His testimony said nothing about trillium.
So why did Gary whisper "trillium" to the commissioner? Was he referring to trillium reliquum, a herbaceous perennial with whorled leaves? It's in the environment of the Vermont Yankee plant and the NRC commissioned a study, the results of which were reported in January 2004, that looked at Vermont Yankee's effect on it as well as a number of other endangered species. Was Gary hinting that new data show that Vermont Yankee poses a threat to trillium reliquum? (I can find no evidence of that, but it's possible.)
Was Gary referring to Trillium Corporate Communications, the PR firm that has presented Patrick Moore at NRC meetings as a Greenpeace founder whose pro-nuclear industry testimony is impartial--when he is, in fact, a long-standing paid consultant to the nuclear industry?
Was Gary referring to the Trillium Press, whose illustrations for an edition of Dante's The Divine Comedy Entergy CEO J. Wayne Leonard used in a January 2007 Power Point presentation called "Heavenly Aspirations." In this presentation, Mr. Leonard identified "Non-Regulatory Fleet Issues" that are obstacles to some of Entergy's holy hankerings. Interesting: Of all the plants in Entergy's non-regulated fleet, only Vermont Yankee was identified by Mr. Leonard as having "anti-nuclear groups" issues worthy of mention.

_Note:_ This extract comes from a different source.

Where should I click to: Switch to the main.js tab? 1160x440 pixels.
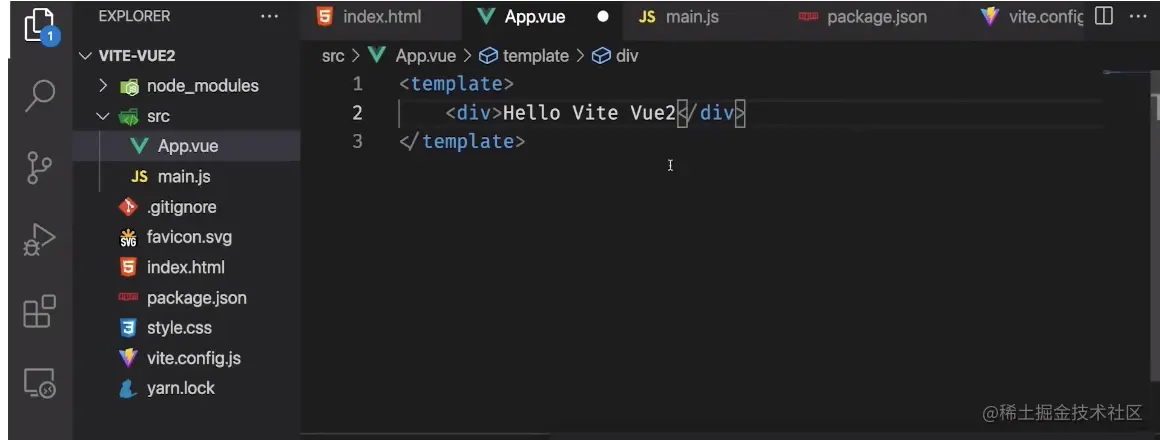691,17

Mr. Leonard's presentation incorporated quotes from a variety of writers. For example, he used Dante's "Lasciate ogne speranza, voi ch'intrate"--or "Abandon all hope, all ye who enter here." He used William Shakespeare's "Fortune brings in some boats that are not steer’d”--though I do hope someone is steering this "boat" of Entergy's. He used John Kenneth Galbraith's "One of the biggest troubles for success is that its recipe is about the same as that for a nervous breakdown." He even used a quote by Jack Paar. I recommend that anyone who wants an inside view of what Entergy's corporate strategy was of January 2007 read this presentation. The entire thing is on the web, or at least it is as of March 31.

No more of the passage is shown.